Mutuo, tasse periodiche e imposte accessorie
Se il compratore accende un mutuo, scatta l’imposta sostitutiva sul finanziamento: per la seconda casa è generalmente il 2% dell’importo finanziato (contro lo 0,25% per la prima casa). Oltre agli oneri iniziali, il possesso di una seconda abitazione comporta tasse ricorrenti: l’IMU (quasi sempre dovuta), la TARI se l’immobile è utilizzato e l’IRPEF sui redditi derivanti da eventuali locazioni.
Come ridurre legalmente l’impatto fiscale
Alcune strategie legali possono diminuire l’esborso: acquistare da un privato quando il valore catastale è contenuto, verificare se l’impresa vende oltre cinque anni dalla fine lavori per evitare l’IVA, scegliere immobili con rendite catastali basse e confrontare più preventivi notarili per ottimizzare l’onorario. Ricorda che le imposte stabilite per legge non sono negoziabili: il risparmio reale agisce su scelte tecniche e procedurali.
Donazione e alternative alla compravendita
Un trasferimento diverso dall’acquisto è la donazione. Per gli immobili la donazione diretta richiede di norma un atto pubblico e il coinvolgimento del notaio oppure la presenza di testimoni. Le imposte variano a seconda del grado di parentela: per i figli l’imposta è il 4% con una franchigia di 1 milione di euro; per fratelli e sorelle è il 6% con franchigia di 100.000 €. A queste si aggiungono imposte catastali e ipotecarie, bolli e oneri di trascrizione.
Alternative procedurali
Esistono poi forme come la donazione indiretta (per esempio intestare l’immobile a terzi al momento dell’acquisto) o l’usucapione, che richiedono percorsi giuridici differenti e possono comportare contenziosi o iter giudiziari/di mediazione. Valutare la soluzione adeguata richiede sempre una consulenza professionale per pesare costi, rischi e conseguenze patrimoniali.

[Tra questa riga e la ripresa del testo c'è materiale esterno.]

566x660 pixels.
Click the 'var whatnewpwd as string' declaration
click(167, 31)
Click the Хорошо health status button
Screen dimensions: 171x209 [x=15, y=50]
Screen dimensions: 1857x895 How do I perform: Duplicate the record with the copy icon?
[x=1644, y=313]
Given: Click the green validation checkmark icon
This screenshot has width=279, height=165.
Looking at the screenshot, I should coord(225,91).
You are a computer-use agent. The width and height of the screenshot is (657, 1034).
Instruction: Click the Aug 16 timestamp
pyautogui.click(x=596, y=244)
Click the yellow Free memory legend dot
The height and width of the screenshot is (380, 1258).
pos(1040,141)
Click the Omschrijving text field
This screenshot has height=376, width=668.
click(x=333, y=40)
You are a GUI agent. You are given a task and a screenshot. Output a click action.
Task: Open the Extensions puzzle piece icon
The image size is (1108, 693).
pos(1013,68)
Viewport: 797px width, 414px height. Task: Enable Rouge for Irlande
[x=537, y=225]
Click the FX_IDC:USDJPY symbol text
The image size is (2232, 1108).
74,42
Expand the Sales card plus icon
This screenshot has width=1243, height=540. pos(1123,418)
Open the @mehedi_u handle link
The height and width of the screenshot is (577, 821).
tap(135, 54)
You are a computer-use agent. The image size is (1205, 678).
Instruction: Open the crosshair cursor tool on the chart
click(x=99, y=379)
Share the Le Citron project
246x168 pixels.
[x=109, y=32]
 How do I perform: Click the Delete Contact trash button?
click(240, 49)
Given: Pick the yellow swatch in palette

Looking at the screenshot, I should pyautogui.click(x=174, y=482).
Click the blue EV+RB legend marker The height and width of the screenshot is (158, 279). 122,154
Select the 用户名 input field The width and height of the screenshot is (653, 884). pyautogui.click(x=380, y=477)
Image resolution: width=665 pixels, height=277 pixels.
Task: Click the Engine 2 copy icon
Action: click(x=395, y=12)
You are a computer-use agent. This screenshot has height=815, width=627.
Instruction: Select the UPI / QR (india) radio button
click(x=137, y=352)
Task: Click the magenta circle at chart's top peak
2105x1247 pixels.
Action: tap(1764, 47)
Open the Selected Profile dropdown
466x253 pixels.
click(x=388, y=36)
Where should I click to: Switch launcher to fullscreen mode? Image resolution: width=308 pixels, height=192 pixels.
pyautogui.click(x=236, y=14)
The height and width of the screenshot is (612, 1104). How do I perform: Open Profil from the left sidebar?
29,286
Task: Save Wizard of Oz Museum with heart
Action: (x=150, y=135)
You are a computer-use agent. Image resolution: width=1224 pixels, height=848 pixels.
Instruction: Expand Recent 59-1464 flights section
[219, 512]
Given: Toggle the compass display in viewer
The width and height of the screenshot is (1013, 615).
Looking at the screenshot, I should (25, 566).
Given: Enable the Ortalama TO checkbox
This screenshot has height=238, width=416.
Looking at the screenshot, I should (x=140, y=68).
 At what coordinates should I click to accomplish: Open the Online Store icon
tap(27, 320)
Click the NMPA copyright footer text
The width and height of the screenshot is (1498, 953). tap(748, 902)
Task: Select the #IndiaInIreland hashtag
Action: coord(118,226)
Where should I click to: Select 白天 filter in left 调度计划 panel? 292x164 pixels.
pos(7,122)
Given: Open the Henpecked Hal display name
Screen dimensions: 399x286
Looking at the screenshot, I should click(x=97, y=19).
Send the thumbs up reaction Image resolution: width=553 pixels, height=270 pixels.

In conclusione, per chi acquista una seconda casa la pianificazione è essenziale: conoscere il peso reale delle imposte, confrontare i preventivi notarili e valutare la forma contrattuale più efficiente può ridurre notevolmente sorprese e spese inutili. Quando il budget è limitato, considerare il confronto tra offerte e la verifica delle basi catastali permette di ottimizzare l’investimento senza rinunciare alla sicurezza legale.